Kirchensaal

Der Betsaal der Herrnhuter Brüdergemeinen ist kein Gotteshaus, kein Sakralbau, der aus sich selbst heraus heilig ist. Er ist ein Versammlungsort für die Gemeinde: für die gottesdienstliche Versammlung am Sonntag, aber auch für profane Versammlungen der Gemeinde.

Der erste Betsaal dieser Art wurde im Jahr 1726 in Herrnhut eingeweiht, drei Monate vor dem berühmtesten evangelischen Kirchenbau des Barocks: der Dresdner Frauenkirche. Heute sind die Betsäle der Gemeinen überall in dieser Weise gebaut. 

Es ist ein einfacher, rechteckiger Raum ganz weiß und darum sehr hell, ohne jeden Schmuck. Es gibt keine Bilder, keinen Altar, keine Kanzel und kein Kreuz. In der Mitte der Längsseite steht der Liturgustisch, an dem der Prediger sitzt, die Bibel auslegt und den Gottesdienst anleitet. Die Gemeinde sitzt auf einfachen weißen Holzbänken. Früher saßen die Frauen rechts, die Männer links.
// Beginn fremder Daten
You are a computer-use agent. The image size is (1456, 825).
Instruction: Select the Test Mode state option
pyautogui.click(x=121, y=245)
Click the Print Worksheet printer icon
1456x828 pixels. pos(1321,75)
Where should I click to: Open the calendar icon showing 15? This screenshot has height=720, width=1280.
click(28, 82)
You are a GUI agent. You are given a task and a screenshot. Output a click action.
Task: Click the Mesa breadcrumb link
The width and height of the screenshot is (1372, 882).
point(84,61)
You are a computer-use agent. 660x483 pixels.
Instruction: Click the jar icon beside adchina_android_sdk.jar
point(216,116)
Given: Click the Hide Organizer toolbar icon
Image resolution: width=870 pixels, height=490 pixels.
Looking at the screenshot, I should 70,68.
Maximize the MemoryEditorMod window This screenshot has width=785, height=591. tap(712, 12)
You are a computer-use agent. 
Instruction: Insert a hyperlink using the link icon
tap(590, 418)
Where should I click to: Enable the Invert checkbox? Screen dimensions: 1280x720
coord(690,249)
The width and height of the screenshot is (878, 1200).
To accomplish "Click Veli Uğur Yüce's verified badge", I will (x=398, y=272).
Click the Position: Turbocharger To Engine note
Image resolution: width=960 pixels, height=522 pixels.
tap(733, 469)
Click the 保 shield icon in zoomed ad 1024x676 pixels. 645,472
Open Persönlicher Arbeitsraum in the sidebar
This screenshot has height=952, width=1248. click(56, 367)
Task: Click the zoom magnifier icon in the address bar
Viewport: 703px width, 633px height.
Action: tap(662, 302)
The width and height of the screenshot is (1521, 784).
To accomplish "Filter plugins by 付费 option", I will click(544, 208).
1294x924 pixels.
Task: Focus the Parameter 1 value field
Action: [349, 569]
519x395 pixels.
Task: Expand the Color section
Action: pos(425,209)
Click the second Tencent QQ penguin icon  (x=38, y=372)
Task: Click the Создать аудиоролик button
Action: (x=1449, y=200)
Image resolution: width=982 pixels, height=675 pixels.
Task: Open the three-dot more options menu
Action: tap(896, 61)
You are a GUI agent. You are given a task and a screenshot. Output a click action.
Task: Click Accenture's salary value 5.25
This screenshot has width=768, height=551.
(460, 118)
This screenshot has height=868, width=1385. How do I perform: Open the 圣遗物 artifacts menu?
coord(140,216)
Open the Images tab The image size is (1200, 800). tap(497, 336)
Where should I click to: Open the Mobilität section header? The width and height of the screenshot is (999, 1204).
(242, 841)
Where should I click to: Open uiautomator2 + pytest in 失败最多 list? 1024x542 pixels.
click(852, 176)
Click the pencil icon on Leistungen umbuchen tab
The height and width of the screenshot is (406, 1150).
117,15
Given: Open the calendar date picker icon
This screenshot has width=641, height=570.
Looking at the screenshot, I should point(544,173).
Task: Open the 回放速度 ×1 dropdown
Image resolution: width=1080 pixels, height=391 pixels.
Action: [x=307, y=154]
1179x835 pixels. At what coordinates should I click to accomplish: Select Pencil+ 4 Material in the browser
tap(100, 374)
Der Saal hat zwei Emporen, ebenfalls ganz in weiß gehalten. Auf der einen Empore befindet sich die Orgel.

Der Betsaal wirkt sehr schlicht und zweckmäßig und daher manchmal auf Menschen, die reich gestaltete Gotteshäuser gewöhnt sind, überraschend einfach und auf den ersten Blick vielleicht nicht so einladend. Der Wert ergibt sich auf den zweiten Blick: hier ist alles auf Sehen, Hören und Beten ausgerichtet. Nichts Gegenständliches stört die persönliche Andacht. In der Schlichtheit liegt die ästhetische Erfahrung. So kann alle Aufmerksamkeit von außen nach innen gewendet werden. 

Die Grundsteinlegung des Kirchsaales in Neudietendorf erfolgte am 6. April 1779.  Nach für damalige Zeit unglaublich kurzer Bauphase konnte am 2. Dezember 1780 die Einweihung gefeiert werden. Heute befindet sich als Zugeständnis an die landeskirchlichen Gottesdienste der evangelisch-lutherischen Kirche, die hier ebenfalls stattfinden, ein schlichtes weißes Holzkreuz über dem Liturgustisch.